— Begin Document —
It was Stewart from Booklit wot did it! His review of No Word From Gurb impossible to ignore. Seeking some gender balance in the midst of my Orangeathon, I dived in. I haven’t laughed as hard or as loud in a public place since I read the novels of Tom Sharpe.
Barcelona is invaded by two shape-shifting aliens. Seeking to blend in with the locals, the alien Gurb assumes the shape of Madonna (!) before emerging from the ship. He promptly disappears and his captain must now venture into the unknown to search for his colleague. The captain has done his research. He knows much about this “simple” planet. Unfortunately for him, but fortunately for the reader, he has no idea of how to apply his knowledge. The comic surprises that follow are both surprising and hysterical. For example. The alien knows that urine is a common liquid. He doesn’t know that it’s not something to be ordered in restaurants. He is logical. Human society, in particular, Barcelona in the runup to the 1992 Olympics, is anything but. The alien narrator is deadpan – he cannot see the potholes (both literal and figurative) that are waiting for him to fall into.
— End Document —
— Begin Raw data —
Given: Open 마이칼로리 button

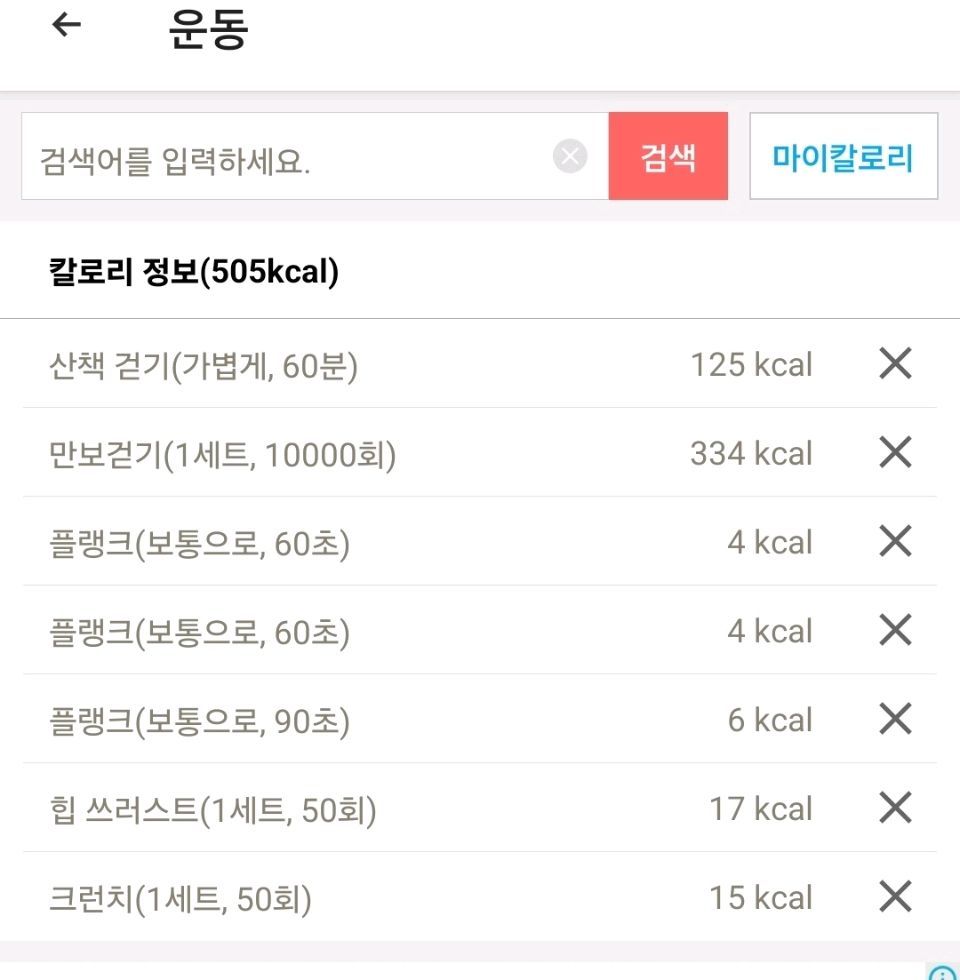Looking at the screenshot, I should (843, 156).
— End Raw data —
> [Objectives]
1) In the review, rewrite the passage beginning at "Barcelona is invaded" and ending after "to fall into.", replacing "Barcelona" with "Madrid".
2) Summarize the review of No Word From Gurb in two sentences.

> [Solution list]
1)
Madrid is invaded by two shape-shifting aliens. Seeking to blend in with the locals, the alien Gurb assumes the shape of Madonna (!) before emerging from the ship. He promptly disappears and his captain must now venture into the unknown to search for his colleague. The captain has done his research. He knows much about this “simple” planet. Unfortunately for him, but fortunately for the reader, he has no idea of how to apply his knowledge. The comic surprises that follow are both surprising and hysterical. For example. The alien knows that urine is a common liquid. He doesn’t know that it’s not something to be ordered in restaurants. He is logical. Human society, in particular, Madrid in the runup to the 1992 Olympics, is anything but. The alien narrator is deadpan – he cannot see the potholes (both literal and figurative) that are waiting for him to fall into.

2) Prompted by a review from Stewart of Booklit, the reviewer read No Word From Gurb and laughed harder in public than at any time since reading Tom Sharpe's novels. In the book, two shape-shifting aliens invade Barcelona, and when Gurb vanishes after taking Madonna's shape, his deadpan, logical captain searches for him while comically failing to apply his research to a city in the runup to the 1992 Olympics.